Soon after Ed Meese was sworn in as attorney general in early 1985, he organized a group within the Justice Department whose purpose was to advise him, and ultimately President Reagan, on who would be the best candidates to select for the Supreme Court, in the event seats opened. There were about 20 of us, and we looked at roughly 20 prospects, most of them federal judges. We reviewed their careers but we were especially interested in whether they espoused the president’s judicial philosophy—Reagan wanted justices who “would interpret the law, not make it,” as he often put it.

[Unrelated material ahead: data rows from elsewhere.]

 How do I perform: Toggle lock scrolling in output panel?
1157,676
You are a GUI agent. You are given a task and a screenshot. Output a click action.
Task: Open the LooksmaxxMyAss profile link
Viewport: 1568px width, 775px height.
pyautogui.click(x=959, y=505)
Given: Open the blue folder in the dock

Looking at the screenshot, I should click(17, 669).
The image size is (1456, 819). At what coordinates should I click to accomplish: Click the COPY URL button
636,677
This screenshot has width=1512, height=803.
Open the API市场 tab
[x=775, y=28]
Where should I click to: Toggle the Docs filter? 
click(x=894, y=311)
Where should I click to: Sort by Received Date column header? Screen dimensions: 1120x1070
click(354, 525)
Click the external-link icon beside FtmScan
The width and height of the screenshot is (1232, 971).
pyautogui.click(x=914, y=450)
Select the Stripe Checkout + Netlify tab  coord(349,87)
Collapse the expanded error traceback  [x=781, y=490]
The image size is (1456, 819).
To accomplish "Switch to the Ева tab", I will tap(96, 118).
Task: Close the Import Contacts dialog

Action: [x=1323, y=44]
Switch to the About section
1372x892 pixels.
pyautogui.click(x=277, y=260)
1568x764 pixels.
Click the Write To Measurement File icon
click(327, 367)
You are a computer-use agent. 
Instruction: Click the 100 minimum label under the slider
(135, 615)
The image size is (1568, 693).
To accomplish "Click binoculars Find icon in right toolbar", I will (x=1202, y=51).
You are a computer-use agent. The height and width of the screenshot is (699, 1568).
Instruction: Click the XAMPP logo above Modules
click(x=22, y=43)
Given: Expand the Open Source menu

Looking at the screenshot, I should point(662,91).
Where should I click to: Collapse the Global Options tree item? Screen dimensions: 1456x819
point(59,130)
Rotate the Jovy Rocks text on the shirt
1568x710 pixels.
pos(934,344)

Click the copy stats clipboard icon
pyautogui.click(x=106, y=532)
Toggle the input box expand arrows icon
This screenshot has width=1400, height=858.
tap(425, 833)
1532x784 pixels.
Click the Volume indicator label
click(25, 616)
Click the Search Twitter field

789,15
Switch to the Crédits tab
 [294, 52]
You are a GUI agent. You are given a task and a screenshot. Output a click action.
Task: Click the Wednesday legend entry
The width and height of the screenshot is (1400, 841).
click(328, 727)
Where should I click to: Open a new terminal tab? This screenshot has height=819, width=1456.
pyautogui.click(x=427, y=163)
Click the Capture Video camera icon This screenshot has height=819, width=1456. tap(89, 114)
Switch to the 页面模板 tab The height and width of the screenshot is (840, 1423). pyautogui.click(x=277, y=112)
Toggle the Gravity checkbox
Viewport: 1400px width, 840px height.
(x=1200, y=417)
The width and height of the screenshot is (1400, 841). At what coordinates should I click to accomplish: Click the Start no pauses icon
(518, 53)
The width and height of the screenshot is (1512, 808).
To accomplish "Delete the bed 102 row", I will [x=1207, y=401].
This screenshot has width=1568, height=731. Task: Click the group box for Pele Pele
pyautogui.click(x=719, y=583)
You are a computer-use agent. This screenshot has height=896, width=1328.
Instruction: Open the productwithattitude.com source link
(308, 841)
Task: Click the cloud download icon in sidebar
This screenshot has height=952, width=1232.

We read a lot of opinions and speeches and articles by our 20 prospects. And we debated their relative merits. It didn’t take us long to decide that there were two exceptionally able candidates who were strong exponents of the president’s approach to judging. One was Robert Bork and the other was Antonin Scalia. Either man, we thought, could someday rank among the few greats who have served on the Court.
So in 1986, when Chief Justice Warren Burger indicated his intention to retire, our group was able to advise Meese without delay. Meese presented both names to the president, recommending that he name Associate Justice William Rehnquist to take Burger’s seat, and at the same time announce either Bork or Scalia as the new associate justice. Reagan interviewed each of the two men, and picked Scalia.
Our group was thrilled. We would have been thrilled with either. Serving almost thirty years, Scalia was indeed of the nation’s greatest justices. (Bork would have been, but that’s another story.) Scalia’s accomplishments in the law are manifold, not least that he became the justice who pioneered the effort to put the text back into statutory law and the Constitution back into constitutional law.